-------- RECORDS FOR THE EXERCISE
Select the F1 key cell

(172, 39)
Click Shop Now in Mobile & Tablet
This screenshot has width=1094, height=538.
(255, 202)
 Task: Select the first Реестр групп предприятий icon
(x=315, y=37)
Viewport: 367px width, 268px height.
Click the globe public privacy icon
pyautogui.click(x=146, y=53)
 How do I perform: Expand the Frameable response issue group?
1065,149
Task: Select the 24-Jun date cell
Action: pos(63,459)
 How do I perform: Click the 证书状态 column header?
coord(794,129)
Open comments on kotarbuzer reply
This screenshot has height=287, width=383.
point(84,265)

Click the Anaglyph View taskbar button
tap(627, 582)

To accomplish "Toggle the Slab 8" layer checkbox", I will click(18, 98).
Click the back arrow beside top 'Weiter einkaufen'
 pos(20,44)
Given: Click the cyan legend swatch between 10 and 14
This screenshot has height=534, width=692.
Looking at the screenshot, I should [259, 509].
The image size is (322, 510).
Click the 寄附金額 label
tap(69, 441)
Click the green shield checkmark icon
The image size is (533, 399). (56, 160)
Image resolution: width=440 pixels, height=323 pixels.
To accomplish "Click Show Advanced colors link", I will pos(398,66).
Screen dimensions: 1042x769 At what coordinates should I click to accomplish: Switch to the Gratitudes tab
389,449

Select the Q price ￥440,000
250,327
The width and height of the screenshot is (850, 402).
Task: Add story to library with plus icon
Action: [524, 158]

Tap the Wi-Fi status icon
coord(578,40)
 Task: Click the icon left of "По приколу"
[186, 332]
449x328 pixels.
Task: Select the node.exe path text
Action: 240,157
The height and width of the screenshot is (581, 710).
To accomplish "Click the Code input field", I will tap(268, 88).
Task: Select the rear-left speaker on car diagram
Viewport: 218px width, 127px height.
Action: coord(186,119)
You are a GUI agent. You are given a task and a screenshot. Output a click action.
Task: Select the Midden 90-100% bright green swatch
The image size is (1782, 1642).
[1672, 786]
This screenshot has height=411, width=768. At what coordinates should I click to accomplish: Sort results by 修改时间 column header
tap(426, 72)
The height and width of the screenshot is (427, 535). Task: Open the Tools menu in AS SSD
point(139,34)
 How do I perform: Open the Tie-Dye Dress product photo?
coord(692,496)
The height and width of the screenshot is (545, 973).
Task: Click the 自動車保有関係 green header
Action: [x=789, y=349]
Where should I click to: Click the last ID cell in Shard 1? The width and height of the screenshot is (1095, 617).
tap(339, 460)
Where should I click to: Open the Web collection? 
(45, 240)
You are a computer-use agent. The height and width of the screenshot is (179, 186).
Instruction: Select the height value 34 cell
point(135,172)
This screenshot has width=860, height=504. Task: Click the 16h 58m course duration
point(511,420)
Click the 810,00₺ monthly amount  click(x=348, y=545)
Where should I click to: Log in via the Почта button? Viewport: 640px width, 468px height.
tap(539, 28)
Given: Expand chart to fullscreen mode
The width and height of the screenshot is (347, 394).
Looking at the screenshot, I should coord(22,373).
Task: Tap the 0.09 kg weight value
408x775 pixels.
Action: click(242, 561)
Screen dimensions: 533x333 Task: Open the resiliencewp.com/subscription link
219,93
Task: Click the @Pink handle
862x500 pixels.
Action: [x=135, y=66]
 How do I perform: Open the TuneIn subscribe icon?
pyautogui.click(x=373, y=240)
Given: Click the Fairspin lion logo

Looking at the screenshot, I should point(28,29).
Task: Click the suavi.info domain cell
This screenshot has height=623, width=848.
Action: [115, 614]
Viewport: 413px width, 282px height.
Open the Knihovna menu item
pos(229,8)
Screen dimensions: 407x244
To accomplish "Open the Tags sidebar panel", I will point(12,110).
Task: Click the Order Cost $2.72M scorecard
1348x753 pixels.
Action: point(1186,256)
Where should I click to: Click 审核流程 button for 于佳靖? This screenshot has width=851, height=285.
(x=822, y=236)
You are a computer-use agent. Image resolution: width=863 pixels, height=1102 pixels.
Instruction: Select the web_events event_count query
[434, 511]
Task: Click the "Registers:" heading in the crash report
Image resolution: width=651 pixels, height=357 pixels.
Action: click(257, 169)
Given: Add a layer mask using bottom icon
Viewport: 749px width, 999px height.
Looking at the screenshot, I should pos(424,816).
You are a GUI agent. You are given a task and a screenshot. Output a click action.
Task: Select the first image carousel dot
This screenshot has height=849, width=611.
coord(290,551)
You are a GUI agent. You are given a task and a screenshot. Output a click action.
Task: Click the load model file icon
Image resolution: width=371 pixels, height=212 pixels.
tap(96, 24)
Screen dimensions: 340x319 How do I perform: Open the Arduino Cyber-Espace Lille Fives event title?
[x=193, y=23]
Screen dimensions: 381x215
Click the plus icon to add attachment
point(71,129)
----------------
■ WORK ORDER: Filter the records down to the lines that contain the string "will", and copy those lines.

■ OUTPUT FOR THIS EXERCISE:
To accomplish "Toggle the Slab 8" layer checkbox", I will click(18, 98).
To accomplish "Click Show Advanced colors link", I will pos(398,66).
To accomplish "Click the Code input field", I will tap(268, 88).
To accomplish "Open the Tags sidebar panel", I will point(12,110).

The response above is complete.